But while during solar conjunction two-way comm is a problem, in the case you describe it should be as you said: Cassini can't get us out of the sun's radio noise, but we have no problem to listen to Cassini.

Harald

PS: Are you sure there is really a transit? I guess, it must be a pretty rare event.

PPS: Yes, there is: http://en.wikipedia.org/wiki/Transit_of_Earth_from_Saturn and several other locations.

Ian R
2004-Nov-30, 08:44 PM
Cassini's high-gain antenna was built with its trajectory through the inner solar system in mind. During the Venus encounter, the high-gain was used as a shield to protect the scientific instruments from direct exposure to sunlight, which could potentially be very damaging at that distance from the Sun.

Hale_Bopp
2004-Dec-01, 07:34 PM
As seen from Saturn Earth is always close to the sun, it should be no problem to point the antenna directly at it.

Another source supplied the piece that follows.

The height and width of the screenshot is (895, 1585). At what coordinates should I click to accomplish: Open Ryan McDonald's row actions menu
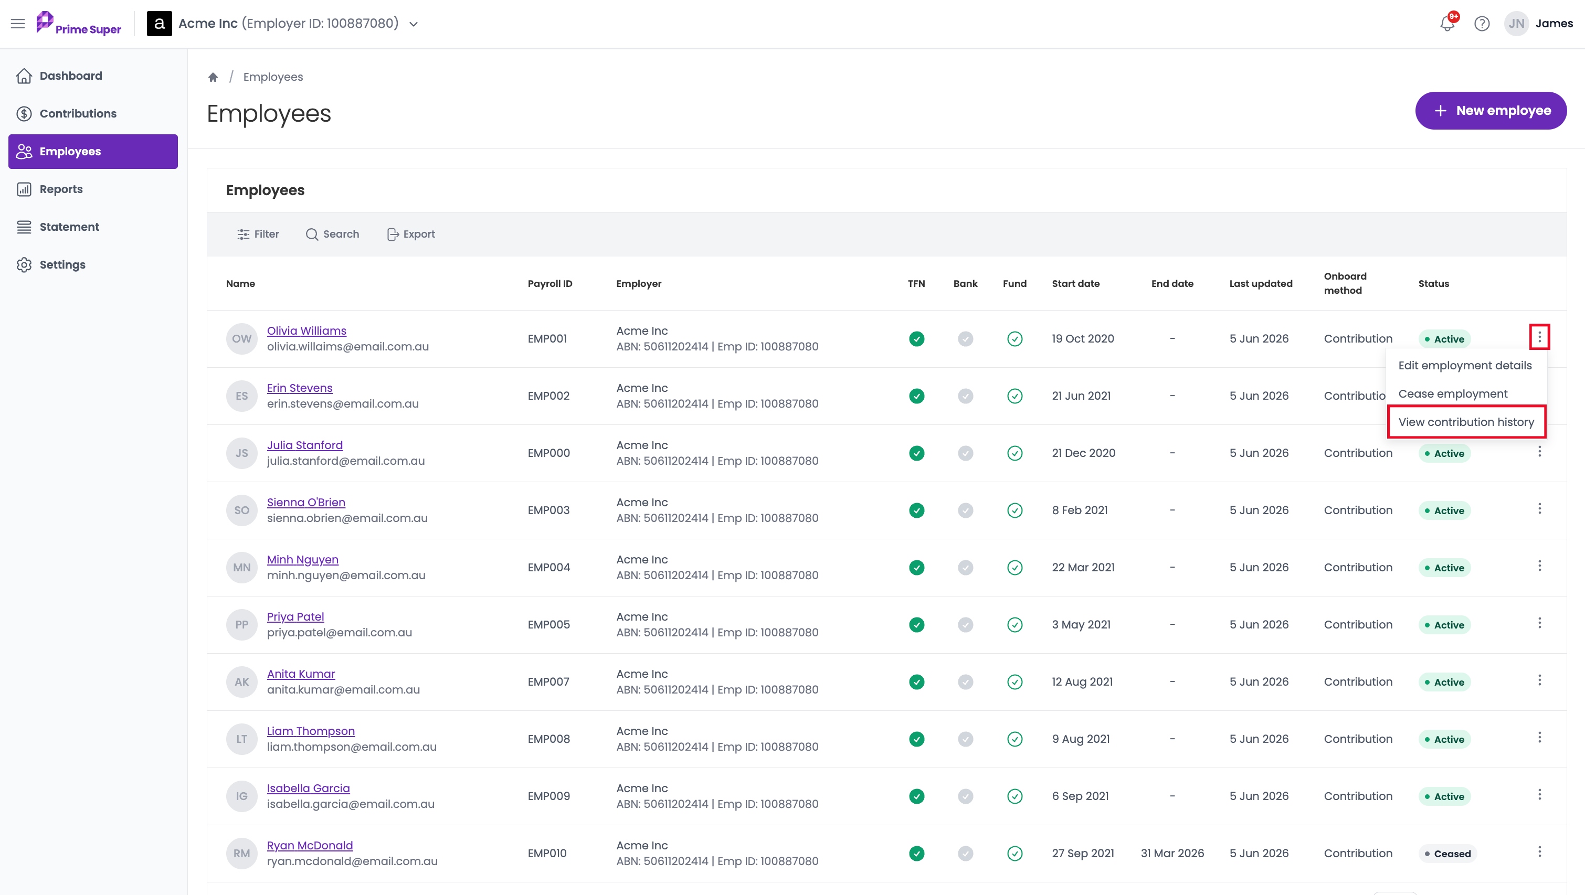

This also happens during solar conjunction.
But while during solar conjunction two-way comm is a problem, in the case you describe it should be as you said: Cassini can't get us out of the sun's radio noise, but we have no problem to listen to Cassini.

Harald

PS: Are you sure there is really a transit? I guess, it must be a pretty rare event.

PPS: Yes, there is: http://en.wikipedia.org/wiki/Transit_of_Earth_from_Saturn and several other locations.

You got the best of my curiosity, so I fired up Starry Night Backyard and went to Saturn to check it out.

Earth does seem to transit the Sun on January 13th, 2005, starting around 18:00 UT. It lasts almost 24 hours. You can also see the Moon trailing Earth in a transit across the Sun.

I just checked and Earth passes south of the Sun in late January of 2006, so there is no transit that year. There has to be an easy way to search and see how common it is...I am not in the mood to sit here and find all the possible transits in Starry Night!